A University of Queensland study mapping the evolution of genes has shed light on the role of gene transfer in bacterial diseases.
The study, published recently in Proceedings of the National Academy of Sciences USA, was conducted by three scientists at UQ's Institute for Molecular Bioscience.
Dr Robert Beiko, Professor Mark Ragan and Mr Timothy Harlow examined the genomes of 144 species of bacteria, in an effort to map how genes are shared between bacteria.
The study highlights lateral genetic transfer – a process where genes are transferred between organisms that aren't directly related.
The map has traced the paths of lateral gene transfer, from the bacteria that donated the genes to the ones that received them.

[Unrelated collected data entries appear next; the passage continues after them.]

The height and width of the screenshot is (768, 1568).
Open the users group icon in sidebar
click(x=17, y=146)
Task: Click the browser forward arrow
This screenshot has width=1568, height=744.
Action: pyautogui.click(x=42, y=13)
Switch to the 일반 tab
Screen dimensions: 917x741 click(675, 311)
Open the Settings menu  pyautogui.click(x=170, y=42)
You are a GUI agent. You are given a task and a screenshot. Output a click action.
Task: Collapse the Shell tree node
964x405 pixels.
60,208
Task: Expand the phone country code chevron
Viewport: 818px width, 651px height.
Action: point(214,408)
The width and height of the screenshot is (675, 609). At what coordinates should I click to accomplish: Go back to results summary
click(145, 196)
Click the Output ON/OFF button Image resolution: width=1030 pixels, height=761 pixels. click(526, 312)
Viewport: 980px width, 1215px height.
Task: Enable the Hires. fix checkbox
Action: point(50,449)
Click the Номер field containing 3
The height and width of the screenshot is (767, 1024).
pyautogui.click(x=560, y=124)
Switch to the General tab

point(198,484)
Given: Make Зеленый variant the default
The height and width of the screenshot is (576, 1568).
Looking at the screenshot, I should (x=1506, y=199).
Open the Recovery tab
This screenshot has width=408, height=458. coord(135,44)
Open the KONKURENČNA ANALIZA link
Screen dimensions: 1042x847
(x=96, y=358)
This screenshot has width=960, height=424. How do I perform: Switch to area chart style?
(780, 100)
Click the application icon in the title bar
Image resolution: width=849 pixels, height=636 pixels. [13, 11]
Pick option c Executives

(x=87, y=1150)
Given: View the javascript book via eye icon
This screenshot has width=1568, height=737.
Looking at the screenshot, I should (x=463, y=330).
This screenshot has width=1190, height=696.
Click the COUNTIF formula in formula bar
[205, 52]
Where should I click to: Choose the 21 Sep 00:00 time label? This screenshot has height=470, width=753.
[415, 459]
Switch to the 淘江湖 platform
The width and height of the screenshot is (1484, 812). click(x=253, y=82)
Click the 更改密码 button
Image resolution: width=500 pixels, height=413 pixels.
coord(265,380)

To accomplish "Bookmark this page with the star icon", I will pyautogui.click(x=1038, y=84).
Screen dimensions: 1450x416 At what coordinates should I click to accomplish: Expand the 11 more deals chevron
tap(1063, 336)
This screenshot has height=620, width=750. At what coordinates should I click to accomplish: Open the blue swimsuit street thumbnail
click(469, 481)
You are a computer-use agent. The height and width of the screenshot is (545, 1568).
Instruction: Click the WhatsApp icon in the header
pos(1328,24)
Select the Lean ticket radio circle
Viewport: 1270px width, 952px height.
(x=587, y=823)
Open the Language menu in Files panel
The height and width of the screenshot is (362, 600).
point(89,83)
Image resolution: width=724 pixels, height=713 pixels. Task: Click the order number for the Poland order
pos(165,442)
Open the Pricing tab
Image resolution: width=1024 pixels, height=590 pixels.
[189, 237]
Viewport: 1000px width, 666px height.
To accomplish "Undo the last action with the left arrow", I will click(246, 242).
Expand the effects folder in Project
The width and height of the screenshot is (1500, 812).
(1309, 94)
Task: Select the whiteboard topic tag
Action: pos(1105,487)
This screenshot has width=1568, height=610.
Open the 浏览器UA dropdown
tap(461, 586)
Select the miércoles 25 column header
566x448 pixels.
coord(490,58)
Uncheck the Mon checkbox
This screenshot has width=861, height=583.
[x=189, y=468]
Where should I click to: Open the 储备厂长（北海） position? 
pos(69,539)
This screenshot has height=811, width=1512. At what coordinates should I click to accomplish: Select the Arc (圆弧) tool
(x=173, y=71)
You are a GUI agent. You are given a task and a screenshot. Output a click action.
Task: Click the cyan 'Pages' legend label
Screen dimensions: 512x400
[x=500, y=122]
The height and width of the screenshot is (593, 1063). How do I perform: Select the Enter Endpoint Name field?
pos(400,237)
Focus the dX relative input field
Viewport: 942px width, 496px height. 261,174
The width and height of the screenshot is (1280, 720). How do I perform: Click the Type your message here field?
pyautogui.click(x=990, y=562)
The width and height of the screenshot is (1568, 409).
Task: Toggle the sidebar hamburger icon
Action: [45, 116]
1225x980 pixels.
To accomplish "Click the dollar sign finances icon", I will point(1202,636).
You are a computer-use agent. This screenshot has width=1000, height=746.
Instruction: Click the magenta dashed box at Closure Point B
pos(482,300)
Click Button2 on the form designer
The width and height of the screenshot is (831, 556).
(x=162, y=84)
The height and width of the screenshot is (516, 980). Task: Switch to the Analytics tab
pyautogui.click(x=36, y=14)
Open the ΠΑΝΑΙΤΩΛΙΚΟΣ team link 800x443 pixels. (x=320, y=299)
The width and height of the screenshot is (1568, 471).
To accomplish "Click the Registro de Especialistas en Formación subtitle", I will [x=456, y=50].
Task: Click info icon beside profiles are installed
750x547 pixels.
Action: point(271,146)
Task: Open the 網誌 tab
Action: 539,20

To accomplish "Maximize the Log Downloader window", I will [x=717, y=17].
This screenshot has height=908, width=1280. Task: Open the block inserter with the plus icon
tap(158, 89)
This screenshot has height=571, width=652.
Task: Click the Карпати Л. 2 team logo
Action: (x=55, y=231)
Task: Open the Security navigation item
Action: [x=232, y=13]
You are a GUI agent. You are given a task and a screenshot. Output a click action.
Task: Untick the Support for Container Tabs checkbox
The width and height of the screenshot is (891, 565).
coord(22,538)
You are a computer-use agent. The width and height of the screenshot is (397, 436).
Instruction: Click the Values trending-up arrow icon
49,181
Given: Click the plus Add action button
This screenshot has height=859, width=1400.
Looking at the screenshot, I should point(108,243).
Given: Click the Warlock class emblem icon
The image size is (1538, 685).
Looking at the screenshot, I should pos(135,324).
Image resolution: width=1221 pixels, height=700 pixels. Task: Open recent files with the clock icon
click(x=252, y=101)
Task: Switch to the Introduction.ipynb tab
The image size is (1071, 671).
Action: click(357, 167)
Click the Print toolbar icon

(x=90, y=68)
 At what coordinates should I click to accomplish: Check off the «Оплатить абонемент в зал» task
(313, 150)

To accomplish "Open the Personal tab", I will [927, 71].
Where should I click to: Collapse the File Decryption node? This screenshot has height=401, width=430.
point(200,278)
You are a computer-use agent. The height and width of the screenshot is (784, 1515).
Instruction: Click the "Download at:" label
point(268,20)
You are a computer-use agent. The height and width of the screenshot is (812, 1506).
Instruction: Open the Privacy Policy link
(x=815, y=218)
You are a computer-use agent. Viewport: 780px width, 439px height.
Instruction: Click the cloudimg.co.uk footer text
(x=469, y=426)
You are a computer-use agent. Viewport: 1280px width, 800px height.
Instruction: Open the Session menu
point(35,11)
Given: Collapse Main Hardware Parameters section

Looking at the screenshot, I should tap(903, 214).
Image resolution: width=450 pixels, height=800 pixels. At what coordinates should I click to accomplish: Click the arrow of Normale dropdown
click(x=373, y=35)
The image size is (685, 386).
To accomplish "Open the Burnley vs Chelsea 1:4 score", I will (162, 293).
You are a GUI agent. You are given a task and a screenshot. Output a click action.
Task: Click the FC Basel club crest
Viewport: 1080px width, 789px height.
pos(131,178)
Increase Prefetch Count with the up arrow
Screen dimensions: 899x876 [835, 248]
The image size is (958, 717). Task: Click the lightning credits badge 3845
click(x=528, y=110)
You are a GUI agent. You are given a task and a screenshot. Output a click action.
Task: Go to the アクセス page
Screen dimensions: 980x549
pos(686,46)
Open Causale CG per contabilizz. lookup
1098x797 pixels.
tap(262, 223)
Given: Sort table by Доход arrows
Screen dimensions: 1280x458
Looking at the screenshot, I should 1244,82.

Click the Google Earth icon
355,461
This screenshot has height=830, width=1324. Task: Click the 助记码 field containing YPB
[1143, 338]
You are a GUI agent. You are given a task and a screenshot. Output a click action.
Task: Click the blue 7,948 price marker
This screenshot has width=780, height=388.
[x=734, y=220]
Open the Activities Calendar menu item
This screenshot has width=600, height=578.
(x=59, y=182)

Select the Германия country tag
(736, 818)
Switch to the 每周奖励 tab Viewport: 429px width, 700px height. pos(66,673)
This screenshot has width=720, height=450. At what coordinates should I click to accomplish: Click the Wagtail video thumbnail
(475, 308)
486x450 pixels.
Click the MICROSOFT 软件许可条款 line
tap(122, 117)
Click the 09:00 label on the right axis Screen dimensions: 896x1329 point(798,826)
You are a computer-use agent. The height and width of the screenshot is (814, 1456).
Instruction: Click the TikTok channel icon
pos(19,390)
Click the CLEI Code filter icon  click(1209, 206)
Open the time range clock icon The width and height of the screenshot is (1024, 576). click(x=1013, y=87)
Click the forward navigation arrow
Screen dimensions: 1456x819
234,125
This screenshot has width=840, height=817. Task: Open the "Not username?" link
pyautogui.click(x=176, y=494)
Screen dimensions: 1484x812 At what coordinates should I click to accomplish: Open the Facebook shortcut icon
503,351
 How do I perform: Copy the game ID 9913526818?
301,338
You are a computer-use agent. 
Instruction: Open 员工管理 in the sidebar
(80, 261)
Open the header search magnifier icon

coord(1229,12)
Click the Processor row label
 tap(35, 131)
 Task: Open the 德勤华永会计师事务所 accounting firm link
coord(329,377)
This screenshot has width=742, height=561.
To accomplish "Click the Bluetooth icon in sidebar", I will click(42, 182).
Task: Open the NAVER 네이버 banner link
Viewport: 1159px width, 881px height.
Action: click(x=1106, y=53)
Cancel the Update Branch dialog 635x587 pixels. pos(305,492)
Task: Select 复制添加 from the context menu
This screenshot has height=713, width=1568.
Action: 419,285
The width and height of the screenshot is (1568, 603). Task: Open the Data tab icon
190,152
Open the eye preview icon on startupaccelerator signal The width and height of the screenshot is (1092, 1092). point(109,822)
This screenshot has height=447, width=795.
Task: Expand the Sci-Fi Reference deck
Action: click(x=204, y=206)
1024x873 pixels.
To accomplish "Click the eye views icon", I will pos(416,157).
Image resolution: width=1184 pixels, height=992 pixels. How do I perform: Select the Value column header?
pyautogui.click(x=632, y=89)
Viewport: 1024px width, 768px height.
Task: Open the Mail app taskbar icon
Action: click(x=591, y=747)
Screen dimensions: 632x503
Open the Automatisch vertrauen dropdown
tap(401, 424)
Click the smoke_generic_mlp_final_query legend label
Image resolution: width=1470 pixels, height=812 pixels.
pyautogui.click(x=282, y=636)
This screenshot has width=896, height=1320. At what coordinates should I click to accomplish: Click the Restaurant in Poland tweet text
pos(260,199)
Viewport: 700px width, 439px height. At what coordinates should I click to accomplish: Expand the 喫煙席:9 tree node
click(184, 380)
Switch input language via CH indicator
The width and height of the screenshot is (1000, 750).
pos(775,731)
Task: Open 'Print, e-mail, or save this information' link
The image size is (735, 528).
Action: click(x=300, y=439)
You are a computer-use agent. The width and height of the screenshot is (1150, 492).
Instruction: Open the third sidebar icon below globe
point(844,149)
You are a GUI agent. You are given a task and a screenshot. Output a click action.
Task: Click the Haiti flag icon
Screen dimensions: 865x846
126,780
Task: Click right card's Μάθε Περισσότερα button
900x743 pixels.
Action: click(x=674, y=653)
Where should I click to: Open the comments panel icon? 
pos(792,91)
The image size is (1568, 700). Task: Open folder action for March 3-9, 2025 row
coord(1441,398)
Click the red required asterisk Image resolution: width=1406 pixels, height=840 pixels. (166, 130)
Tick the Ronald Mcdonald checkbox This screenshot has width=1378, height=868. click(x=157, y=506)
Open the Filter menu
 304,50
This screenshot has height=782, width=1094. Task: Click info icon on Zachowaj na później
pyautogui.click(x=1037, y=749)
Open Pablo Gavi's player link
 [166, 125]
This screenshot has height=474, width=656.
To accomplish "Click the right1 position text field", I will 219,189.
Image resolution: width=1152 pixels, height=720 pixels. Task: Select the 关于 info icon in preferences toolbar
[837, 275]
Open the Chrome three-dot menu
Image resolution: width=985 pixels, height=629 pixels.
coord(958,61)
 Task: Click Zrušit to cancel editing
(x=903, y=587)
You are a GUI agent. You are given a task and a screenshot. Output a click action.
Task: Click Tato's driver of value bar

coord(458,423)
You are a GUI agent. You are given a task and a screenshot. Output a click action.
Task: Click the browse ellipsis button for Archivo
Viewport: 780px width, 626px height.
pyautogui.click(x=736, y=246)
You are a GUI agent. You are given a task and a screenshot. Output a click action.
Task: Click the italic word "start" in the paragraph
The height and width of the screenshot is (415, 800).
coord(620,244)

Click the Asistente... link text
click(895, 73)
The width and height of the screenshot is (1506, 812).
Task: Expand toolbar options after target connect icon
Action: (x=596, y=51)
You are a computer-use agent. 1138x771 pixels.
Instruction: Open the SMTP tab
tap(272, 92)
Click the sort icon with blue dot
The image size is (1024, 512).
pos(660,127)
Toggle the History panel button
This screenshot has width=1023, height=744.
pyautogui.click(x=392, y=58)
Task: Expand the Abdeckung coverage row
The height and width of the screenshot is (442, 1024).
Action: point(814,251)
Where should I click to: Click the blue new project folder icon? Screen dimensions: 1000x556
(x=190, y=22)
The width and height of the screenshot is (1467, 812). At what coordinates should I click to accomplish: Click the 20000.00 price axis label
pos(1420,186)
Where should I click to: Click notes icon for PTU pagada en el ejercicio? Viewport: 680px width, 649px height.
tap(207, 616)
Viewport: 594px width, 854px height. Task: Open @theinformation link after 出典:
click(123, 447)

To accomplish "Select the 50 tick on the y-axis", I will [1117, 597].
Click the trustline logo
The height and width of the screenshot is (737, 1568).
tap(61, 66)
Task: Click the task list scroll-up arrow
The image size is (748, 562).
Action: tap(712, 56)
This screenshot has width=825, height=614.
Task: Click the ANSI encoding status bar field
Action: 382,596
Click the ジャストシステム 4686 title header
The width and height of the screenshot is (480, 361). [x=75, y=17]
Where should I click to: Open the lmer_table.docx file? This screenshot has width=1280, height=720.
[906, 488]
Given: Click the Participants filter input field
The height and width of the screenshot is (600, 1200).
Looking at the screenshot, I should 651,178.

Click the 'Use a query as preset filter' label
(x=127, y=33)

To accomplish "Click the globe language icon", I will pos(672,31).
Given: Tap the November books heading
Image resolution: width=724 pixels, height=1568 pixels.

Their results clearly show genetic modification of organisms by lateral transfer is a widespread natural phenomenon, and it can occur even between distantly related organisms, although particularly those which live in a similar environment.
The discovery that lateral transfer is so widespread shows how disease-causing bacteria can quickly become resistant to treatment: a bacterium with genes that confer drug resistance can, through lateral transfer, rapidly spread them to other bacteria, instead of just to their own offspring.
From the early days of the science of genetics, it was assumed that transfer of genes could only be vertical, i.e. from parents to offspring.
But more recently, scientists have become aware of lateral genetic transfer, which occurs in bacteria through methods such as bacterial viruses and direct contact between cells.
“The idea of lateral genetic transfer has been around for a few years, but what was missing was a good, hard, rigorous look at it,” Professor Ragan said.
“Previous studies have either been small scale, or used statistical shortcut methods.”
The study is believed to be the largest biologically inspired computation carried out in Australia, with over 500, 000 hours of computing.
The scientists used the national supercomputing facility of the Australian Partnership in Advanced Computing.